Reproduce each of the entries below line for line, with no changes.

— start Provided material —

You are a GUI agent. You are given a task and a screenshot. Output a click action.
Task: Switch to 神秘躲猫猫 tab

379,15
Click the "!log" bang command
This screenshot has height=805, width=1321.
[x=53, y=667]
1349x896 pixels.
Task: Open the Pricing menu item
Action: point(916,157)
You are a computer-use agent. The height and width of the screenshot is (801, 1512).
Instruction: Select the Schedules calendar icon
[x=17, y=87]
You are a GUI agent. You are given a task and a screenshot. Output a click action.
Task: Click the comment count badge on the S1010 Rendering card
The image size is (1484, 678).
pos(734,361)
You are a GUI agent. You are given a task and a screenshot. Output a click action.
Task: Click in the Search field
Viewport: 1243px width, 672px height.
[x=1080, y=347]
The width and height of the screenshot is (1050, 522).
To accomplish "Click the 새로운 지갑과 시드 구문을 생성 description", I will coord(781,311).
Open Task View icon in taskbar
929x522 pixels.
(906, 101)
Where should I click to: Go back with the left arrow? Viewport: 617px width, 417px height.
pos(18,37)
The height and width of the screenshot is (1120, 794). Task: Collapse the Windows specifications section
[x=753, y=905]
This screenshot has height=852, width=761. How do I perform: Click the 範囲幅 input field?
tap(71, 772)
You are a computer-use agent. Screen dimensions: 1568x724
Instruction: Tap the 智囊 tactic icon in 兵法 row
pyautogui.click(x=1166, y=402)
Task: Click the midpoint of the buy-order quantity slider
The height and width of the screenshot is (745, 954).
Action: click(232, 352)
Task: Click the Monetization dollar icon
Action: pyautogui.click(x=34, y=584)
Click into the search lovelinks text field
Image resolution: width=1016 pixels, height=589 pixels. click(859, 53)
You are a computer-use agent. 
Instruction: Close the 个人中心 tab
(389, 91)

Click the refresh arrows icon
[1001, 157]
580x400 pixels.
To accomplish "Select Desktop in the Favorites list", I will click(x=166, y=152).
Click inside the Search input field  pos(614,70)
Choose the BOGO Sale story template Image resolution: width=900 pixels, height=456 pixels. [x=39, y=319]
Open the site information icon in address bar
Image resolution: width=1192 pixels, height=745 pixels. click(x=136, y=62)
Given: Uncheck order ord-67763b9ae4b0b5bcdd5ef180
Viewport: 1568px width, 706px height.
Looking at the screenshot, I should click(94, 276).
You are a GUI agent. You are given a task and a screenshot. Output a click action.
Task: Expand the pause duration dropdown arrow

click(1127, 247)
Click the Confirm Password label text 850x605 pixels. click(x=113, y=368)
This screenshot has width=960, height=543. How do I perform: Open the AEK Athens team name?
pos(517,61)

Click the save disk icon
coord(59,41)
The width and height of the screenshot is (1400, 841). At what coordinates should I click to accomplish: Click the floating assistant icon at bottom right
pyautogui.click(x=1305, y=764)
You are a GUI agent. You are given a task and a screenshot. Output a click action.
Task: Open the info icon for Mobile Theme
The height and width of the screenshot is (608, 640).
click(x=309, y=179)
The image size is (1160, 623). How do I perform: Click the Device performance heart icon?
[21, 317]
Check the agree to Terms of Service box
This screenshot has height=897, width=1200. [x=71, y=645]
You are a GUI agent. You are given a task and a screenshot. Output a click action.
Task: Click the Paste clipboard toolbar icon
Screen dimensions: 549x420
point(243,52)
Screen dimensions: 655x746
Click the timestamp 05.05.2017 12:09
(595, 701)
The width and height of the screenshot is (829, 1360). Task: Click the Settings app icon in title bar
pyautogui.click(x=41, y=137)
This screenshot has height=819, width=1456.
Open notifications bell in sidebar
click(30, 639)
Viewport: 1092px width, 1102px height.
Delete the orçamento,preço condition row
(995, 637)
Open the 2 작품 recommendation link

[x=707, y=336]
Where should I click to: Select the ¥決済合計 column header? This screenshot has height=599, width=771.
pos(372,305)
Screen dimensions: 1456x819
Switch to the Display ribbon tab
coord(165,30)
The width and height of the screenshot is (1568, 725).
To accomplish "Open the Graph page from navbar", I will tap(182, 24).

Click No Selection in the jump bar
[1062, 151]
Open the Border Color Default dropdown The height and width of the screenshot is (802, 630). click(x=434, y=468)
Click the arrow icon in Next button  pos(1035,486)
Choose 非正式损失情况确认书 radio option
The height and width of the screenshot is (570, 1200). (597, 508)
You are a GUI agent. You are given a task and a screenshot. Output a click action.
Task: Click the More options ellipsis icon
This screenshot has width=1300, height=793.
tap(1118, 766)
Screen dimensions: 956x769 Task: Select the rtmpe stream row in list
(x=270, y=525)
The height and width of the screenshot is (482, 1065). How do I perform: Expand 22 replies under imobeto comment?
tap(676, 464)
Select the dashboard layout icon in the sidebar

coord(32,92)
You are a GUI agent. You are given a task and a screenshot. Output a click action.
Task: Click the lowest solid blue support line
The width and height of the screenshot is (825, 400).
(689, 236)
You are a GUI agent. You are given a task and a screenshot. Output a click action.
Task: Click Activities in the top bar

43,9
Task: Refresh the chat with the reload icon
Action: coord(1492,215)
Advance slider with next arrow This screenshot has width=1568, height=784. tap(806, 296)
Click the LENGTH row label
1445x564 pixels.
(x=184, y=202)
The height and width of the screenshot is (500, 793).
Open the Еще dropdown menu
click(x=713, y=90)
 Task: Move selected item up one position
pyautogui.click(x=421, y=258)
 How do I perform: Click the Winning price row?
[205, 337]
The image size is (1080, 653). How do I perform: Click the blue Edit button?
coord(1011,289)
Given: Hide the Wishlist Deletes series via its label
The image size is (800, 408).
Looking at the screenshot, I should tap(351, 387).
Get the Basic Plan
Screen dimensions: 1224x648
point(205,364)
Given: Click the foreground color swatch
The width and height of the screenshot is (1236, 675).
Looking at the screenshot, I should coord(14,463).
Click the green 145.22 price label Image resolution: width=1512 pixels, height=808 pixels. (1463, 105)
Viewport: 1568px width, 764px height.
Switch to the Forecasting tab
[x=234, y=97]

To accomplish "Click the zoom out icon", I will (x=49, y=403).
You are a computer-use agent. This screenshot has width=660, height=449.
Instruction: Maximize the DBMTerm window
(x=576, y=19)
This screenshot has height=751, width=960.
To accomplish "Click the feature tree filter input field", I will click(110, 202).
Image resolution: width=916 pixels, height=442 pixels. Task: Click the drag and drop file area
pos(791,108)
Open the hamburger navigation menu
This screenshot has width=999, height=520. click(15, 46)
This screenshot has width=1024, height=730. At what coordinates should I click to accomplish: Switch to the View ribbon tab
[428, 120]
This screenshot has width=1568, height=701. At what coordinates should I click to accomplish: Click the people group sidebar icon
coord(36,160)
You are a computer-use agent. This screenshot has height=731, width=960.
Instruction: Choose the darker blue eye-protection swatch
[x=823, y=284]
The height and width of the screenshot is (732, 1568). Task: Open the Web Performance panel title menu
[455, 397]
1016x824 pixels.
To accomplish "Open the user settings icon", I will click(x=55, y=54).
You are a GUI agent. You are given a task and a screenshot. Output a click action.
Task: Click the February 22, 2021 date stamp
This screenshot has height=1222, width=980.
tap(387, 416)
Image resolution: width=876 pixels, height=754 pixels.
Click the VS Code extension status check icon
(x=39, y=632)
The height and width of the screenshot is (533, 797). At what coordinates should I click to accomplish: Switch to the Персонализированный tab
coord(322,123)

— end Provided material —

Task answer -
You are a GUI agent. You are given a task and a screenshot. Output a click action.
Task: Switch to 神秘躲猫猫 tab

379,15
Click the "!log" bang command
This screenshot has height=805, width=1321.
[x=53, y=667]
1349x896 pixels.
Task: Open the Pricing menu item
Action: point(916,157)
You are a computer-use agent. The height and width of the screenshot is (801, 1512).
Instruction: Select the Schedules calendar icon
[x=17, y=87]
You are a GUI agent. You are given a task and a screenshot. Output a click action.
Task: Click the comment count badge on the S1010 Rendering card
The image size is (1484, 678).
pos(734,361)
You are a GUI agent. You are given a task and a screenshot. Output a click action.
Task: Click in the Search field
Viewport: 1243px width, 672px height.
[x=1080, y=347]
The width and height of the screenshot is (1050, 522).
To accomplish "Click the 새로운 지갑과 시드 구문을 생성 description", I will coord(781,311).
Open Task View icon in taskbar
929x522 pixels.
(906, 101)
Where should I click to: Go back with the left arrow? Viewport: 617px width, 417px height.
pos(18,37)
The height and width of the screenshot is (1120, 794). Task: Collapse the Windows specifications section
[x=753, y=905]
This screenshot has height=852, width=761. How do I perform: Click the 範囲幅 input field?
tap(71, 772)
You are a computer-use agent. Screen dimensions: 1568x724
Instruction: Tap the 智囊 tactic icon in 兵法 row
pyautogui.click(x=1166, y=402)
Task: Click the midpoint of the buy-order quantity slider
The height and width of the screenshot is (745, 954).
Action: click(232, 352)
Task: Click the Monetization dollar icon
Action: pyautogui.click(x=34, y=584)
Click into the search lovelinks text field
Image resolution: width=1016 pixels, height=589 pixels. click(859, 53)
You are a computer-use agent. 
Instruction: Close the 个人中心 tab
(389, 91)

Click the refresh arrows icon
[1001, 157]
580x400 pixels.
To accomplish "Select Desktop in the Favorites list", I will click(x=166, y=152).
Click inside the Search input field  pos(614,70)
Choose the BOGO Sale story template Image resolution: width=900 pixels, height=456 pixels. [x=39, y=319]
Open the site information icon in address bar
Image resolution: width=1192 pixels, height=745 pixels. click(x=136, y=62)
Given: Uncheck order ord-67763b9ae4b0b5bcdd5ef180
Viewport: 1568px width, 706px height.
Looking at the screenshot, I should click(94, 276).
You are a GUI agent. You are given a task and a screenshot. Output a click action.
Task: Expand the pause duration dropdown arrow

click(1127, 247)
Click the Confirm Password label text 850x605 pixels. click(x=113, y=368)
This screenshot has width=960, height=543. How do I perform: Open the AEK Athens team name?
pos(517,61)

Click the save disk icon
coord(59,41)
The width and height of the screenshot is (1400, 841). At what coordinates should I click to accomplish: Click the floating assistant icon at bottom right
pyautogui.click(x=1305, y=764)
You are a GUI agent. You are given a task and a screenshot. Output a click action.
Task: Open the info icon for Mobile Theme
The height and width of the screenshot is (608, 640).
click(x=309, y=179)
The image size is (1160, 623). How do I perform: Click the Device performance heart icon?
[21, 317]
Check the agree to Terms of Service box
This screenshot has height=897, width=1200. [x=71, y=645]
You are a GUI agent. You are given a task and a screenshot. Output a click action.
Task: Click the Paste clipboard toolbar icon
Screen dimensions: 549x420
point(243,52)
Screen dimensions: 655x746
Click the timestamp 05.05.2017 12:09
(595, 701)
The width and height of the screenshot is (829, 1360). Task: Click the Settings app icon in title bar
pyautogui.click(x=41, y=137)
This screenshot has height=819, width=1456.
Open notifications bell in sidebar
click(30, 639)
Viewport: 1092px width, 1102px height.
Delete the orçamento,preço condition row
(995, 637)
Open the 2 작품 recommendation link

[x=707, y=336]
Where should I click to: Select the ¥決済合計 column header? This screenshot has height=599, width=771.
pos(372,305)
Screen dimensions: 1456x819
Switch to the Display ribbon tab
coord(165,30)
The width and height of the screenshot is (1568, 725).
To accomplish "Open the Graph page from navbar", I will tap(182, 24).

Click No Selection in the jump bar
[1062, 151]
Open the Border Color Default dropdown The height and width of the screenshot is (802, 630). click(x=434, y=468)
Click the arrow icon in Next button  pos(1035,486)
Choose 非正式损失情况确认书 radio option
The height and width of the screenshot is (570, 1200). (597, 508)
You are a GUI agent. You are given a task and a screenshot. Output a click action.
Task: Click the More options ellipsis icon
This screenshot has width=1300, height=793.
tap(1118, 766)
Screen dimensions: 956x769 Task: Select the rtmpe stream row in list
(x=270, y=525)
The height and width of the screenshot is (482, 1065). How do I perform: Expand 22 replies under imobeto comment?
tap(676, 464)
Select the dashboard layout icon in the sidebar

coord(32,92)
You are a GUI agent. You are given a task and a screenshot. Output a click action.
Task: Click the lowest solid blue support line
The width and height of the screenshot is (825, 400).
(689, 236)
You are a GUI agent. You are given a task and a screenshot. Output a click action.
Task: Click Activities in the top bar

43,9
Task: Refresh the chat with the reload icon
Action: coord(1492,215)
Advance slider with next arrow This screenshot has width=1568, height=784. tap(806, 296)
Click the LENGTH row label
1445x564 pixels.
(x=184, y=202)
The height and width of the screenshot is (500, 793).
Open the Еще dropdown menu
click(x=713, y=90)
 Task: Move selected item up one position
pyautogui.click(x=421, y=258)
 How do I perform: Click the Winning price row?
[205, 337]
The image size is (1080, 653). How do I perform: Click the blue Edit button?
coord(1011,289)
Given: Hide the Wishlist Deletes series via its label
The image size is (800, 408).
Looking at the screenshot, I should tap(351, 387).
Get the Basic Plan
Screen dimensions: 1224x648
point(205,364)
Given: Click the foreground color swatch
The width and height of the screenshot is (1236, 675).
Looking at the screenshot, I should coord(14,463).
Click the green 145.22 price label Image resolution: width=1512 pixels, height=808 pixels. (1463, 105)
Viewport: 1568px width, 764px height.
Switch to the Forecasting tab
[x=234, y=97]

To accomplish "Click the zoom out icon", I will (x=49, y=403).
You are a computer-use agent. This screenshot has width=660, height=449.
Instruction: Maximize the DBMTerm window
(x=576, y=19)
This screenshot has height=751, width=960.
To accomplish "Click the feature tree filter input field", I will click(110, 202).
Image resolution: width=916 pixels, height=442 pixels. Task: Click the drag and drop file area
pos(791,108)
Open the hamburger navigation menu
This screenshot has width=999, height=520. click(15, 46)
This screenshot has width=1024, height=730. At what coordinates should I click to accomplish: Switch to the View ribbon tab
[428, 120]
This screenshot has width=1568, height=701. At what coordinates should I click to accomplish: Click the people group sidebar icon
coord(36,160)
You are a computer-use agent. This screenshot has height=731, width=960.
Instruction: Choose the darker blue eye-protection swatch
[x=823, y=284]
The height and width of the screenshot is (732, 1568). Task: Open the Web Performance panel title menu
[455, 397]
1016x824 pixels.
To accomplish "Open the user settings icon", I will click(x=55, y=54).
You are a GUI agent. You are given a task and a screenshot. Output a click action.
Task: Click the February 22, 2021 date stamp
This screenshot has height=1222, width=980.
tap(387, 416)
Image resolution: width=876 pixels, height=754 pixels.
Click the VS Code extension status check icon
(x=39, y=632)
The height and width of the screenshot is (533, 797). At what coordinates should I click to accomplish: Switch to the Персонализированный tab
coord(322,123)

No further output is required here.